ABBY MARTIN: Mark, you have many contacts still on the ground in Russia. What is their reaction to this?

MARK AMES: Huh. Yeah. I'm noticing, not only my contacts, but regular people, and Russian opposition to Putin people, they're all very weirded out by this. They... at first I kind of... I think they were sort of amused, and this has gone on and on, and they're realizing, like, we're starting to expel and we're not releasing any intelligence and there's clearly so much BS around this whole Russia scare.

They're going more silent now. They're genuinely weirded out. They may be... there was schadenfreude for a while. But I think the schadenfreude is kind of turning into a dread of, like, what does this really mean? How crazy are we, and how far are we going to go?

Trump's coming to power, I think people have a far too rosy, hopeful view of how much things might change under him. I would imagine they're not going to be as hostile for... relations won't be as hostile for at least six months or something, but God knows after that.

ABBY MARTIN: Let's talk about Trump, because everyone paints Trump as best friends with Putin, right? But given Trump's fragile ego, and the people he's surrounding himself with, that all want war with Iran, how quickly could this change?

MARK AMES: Yeah. No, it could change easily, and I would like to add, too, that I think if you look at it, Trump is... Trump... I'm sure he probably does see... like some things about Putin. He's a mensch, or whatever. Tough guy. But I think Trump is also –- let's not assume he's a complete loony idiot. Let's assume that he actually is fairly smart and won the presidency.

And he knew what he was going by baiting the Hillary Democrats, and baiting journalists, by planing around with how much of a friend he might have been with Putin, because what did that do during the election? It got everybody chasing Kremlin phantoms into a cul-de-sac, when this guy has more skeletons in his closet than anybody in history. I mean, he's a mobster. You know? He's the big... like, everything that Trump has on his record, and everybody decided let's run against Putin.
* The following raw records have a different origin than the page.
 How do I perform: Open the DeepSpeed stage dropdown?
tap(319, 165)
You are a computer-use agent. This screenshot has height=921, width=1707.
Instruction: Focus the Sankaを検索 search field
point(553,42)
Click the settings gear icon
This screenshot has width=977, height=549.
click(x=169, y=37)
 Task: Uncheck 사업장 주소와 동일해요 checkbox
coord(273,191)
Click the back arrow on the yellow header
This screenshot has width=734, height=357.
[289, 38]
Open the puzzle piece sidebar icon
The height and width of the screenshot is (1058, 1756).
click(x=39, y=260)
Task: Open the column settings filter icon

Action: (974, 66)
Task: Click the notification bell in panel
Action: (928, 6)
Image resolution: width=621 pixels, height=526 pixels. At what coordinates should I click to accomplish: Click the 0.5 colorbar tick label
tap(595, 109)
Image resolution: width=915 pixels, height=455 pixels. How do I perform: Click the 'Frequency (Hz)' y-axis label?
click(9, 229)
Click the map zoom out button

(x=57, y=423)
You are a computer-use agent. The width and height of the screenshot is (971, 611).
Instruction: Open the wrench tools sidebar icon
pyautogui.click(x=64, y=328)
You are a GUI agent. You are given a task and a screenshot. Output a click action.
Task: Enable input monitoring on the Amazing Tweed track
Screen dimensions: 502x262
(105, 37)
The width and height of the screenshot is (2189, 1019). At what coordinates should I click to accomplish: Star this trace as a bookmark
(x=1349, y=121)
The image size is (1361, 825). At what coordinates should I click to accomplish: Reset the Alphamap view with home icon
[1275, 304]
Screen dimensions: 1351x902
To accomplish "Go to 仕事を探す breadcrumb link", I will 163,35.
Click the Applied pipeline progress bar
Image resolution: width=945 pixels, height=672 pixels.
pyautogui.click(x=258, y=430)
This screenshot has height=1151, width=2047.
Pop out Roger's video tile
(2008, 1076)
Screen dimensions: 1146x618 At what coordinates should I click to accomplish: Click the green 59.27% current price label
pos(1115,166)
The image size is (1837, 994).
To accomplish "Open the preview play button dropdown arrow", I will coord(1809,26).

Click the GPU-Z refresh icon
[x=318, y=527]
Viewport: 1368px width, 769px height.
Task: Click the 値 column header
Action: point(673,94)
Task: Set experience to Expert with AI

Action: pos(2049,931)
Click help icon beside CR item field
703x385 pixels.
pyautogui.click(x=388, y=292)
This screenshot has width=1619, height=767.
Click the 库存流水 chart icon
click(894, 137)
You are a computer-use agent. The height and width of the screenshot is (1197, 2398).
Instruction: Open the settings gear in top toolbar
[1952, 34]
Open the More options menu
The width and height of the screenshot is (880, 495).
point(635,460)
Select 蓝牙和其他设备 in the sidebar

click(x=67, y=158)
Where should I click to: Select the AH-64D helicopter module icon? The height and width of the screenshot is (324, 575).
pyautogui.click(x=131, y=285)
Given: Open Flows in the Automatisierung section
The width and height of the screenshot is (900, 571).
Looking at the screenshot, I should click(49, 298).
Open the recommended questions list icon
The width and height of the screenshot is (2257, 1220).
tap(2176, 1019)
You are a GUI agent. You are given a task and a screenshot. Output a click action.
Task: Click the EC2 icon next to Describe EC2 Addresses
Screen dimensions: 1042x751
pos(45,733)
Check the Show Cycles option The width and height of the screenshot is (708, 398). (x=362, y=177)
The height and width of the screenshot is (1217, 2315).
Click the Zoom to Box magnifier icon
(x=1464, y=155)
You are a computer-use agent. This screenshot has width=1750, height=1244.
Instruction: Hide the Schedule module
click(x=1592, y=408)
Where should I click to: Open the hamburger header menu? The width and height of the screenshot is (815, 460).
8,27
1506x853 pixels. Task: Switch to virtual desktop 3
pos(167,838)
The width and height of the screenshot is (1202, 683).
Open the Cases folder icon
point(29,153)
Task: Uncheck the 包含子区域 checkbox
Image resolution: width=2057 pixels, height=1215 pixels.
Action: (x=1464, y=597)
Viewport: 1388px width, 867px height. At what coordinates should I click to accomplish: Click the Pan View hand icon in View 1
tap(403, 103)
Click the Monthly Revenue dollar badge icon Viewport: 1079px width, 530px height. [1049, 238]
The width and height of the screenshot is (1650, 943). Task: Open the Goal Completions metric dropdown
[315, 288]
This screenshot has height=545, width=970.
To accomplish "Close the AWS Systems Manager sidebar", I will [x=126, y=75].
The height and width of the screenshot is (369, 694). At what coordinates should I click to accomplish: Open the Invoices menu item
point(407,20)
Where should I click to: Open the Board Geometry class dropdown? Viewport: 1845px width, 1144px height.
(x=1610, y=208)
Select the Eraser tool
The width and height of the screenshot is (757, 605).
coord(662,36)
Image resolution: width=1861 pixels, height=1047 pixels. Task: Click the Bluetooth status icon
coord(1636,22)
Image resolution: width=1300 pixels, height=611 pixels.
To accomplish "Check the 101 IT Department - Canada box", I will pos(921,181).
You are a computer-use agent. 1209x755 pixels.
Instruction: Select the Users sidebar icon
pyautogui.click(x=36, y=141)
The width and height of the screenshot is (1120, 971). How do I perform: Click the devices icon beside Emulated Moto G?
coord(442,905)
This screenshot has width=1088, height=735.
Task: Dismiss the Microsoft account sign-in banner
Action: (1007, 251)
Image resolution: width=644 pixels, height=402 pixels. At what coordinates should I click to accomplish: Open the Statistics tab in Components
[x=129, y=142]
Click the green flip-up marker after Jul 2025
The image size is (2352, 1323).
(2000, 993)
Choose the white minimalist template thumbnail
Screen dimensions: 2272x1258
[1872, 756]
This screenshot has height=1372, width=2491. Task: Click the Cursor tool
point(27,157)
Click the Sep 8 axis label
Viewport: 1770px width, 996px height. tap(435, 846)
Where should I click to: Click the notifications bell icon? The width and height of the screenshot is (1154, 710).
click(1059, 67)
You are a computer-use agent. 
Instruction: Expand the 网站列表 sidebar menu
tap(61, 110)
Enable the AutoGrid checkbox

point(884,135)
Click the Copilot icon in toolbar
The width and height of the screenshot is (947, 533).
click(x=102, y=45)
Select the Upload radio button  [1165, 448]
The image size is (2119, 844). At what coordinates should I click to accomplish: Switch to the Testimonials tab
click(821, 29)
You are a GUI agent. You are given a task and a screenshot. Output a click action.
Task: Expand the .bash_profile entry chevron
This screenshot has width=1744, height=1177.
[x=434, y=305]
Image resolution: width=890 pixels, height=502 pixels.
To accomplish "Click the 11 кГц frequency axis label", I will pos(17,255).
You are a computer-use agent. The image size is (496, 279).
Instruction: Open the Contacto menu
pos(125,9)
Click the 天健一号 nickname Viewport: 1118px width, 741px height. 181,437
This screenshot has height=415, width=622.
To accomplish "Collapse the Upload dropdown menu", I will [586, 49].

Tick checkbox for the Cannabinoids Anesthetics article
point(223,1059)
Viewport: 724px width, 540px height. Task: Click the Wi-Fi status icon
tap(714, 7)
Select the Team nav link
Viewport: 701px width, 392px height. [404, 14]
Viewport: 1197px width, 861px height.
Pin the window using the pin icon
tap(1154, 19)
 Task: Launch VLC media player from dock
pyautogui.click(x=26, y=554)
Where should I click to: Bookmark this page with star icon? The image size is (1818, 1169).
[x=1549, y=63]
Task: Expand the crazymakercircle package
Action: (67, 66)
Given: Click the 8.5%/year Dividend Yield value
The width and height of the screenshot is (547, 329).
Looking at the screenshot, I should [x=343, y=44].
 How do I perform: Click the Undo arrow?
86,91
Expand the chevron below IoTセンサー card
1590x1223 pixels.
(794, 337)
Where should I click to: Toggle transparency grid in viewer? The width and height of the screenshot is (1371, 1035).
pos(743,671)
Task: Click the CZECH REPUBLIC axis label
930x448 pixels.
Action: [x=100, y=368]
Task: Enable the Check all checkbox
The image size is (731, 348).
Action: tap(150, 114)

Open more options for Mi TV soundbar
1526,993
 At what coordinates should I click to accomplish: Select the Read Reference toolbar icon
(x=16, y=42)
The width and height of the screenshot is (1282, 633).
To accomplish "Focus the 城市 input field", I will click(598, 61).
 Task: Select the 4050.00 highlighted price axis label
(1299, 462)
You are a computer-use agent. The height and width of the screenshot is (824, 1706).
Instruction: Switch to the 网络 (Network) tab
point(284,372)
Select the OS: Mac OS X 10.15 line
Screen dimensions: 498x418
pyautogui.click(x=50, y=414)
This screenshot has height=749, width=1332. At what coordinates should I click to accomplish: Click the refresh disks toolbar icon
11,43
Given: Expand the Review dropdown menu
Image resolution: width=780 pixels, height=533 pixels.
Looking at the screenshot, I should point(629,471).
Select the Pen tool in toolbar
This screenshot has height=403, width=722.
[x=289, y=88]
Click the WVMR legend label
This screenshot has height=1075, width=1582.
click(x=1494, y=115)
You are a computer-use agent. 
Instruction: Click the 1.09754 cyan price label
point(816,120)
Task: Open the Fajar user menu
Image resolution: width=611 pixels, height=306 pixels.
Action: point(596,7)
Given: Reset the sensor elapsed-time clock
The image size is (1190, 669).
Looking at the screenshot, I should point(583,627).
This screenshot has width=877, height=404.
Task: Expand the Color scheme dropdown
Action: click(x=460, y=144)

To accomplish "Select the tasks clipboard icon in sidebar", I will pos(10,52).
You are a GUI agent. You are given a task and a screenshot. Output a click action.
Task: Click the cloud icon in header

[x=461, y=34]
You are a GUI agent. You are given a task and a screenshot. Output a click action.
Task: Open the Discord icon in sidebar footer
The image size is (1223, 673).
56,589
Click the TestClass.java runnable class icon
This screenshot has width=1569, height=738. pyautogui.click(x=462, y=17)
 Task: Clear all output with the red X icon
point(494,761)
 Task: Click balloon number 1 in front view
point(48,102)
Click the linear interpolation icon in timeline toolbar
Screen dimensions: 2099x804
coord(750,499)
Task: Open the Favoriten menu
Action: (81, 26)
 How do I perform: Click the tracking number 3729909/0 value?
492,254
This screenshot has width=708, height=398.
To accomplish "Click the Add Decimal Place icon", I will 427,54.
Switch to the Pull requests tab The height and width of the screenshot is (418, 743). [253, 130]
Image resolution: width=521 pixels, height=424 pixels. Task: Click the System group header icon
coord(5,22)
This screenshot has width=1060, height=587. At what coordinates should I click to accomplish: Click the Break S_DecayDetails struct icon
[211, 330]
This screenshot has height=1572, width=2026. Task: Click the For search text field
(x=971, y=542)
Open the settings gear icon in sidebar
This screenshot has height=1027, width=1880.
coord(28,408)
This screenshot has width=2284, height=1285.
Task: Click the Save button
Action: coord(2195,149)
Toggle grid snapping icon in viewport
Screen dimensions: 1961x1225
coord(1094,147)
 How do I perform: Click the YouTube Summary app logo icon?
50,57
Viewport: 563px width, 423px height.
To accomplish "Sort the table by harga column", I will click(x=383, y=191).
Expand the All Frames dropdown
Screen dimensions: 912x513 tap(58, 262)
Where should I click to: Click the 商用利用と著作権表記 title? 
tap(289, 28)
So, I think, again, the danger is really on our side, and I can easily imagine a lot of dangers. Like, for example, not just if Putin does something that crosses Trump, and crosses Trump's ego, but more like, Trump has a kind of a, populist instincts. And his instincts also go towards what's going to make him more powerful, and what's going to make him popular? And if he realizes working in that D.C. bubble, that actually being the guy who used to be... so imagine the credibility, like, in the PR world: "I was the guy who was most friendly with him, and he still turned against me."

Like, imagine what a mouthpiece he could be for a new Cold War. It's very easy to imagine things getting hostile again between the Trump administration, and the Kremlin, and heating up in crazy ways that, you know, we probably don't want to think about.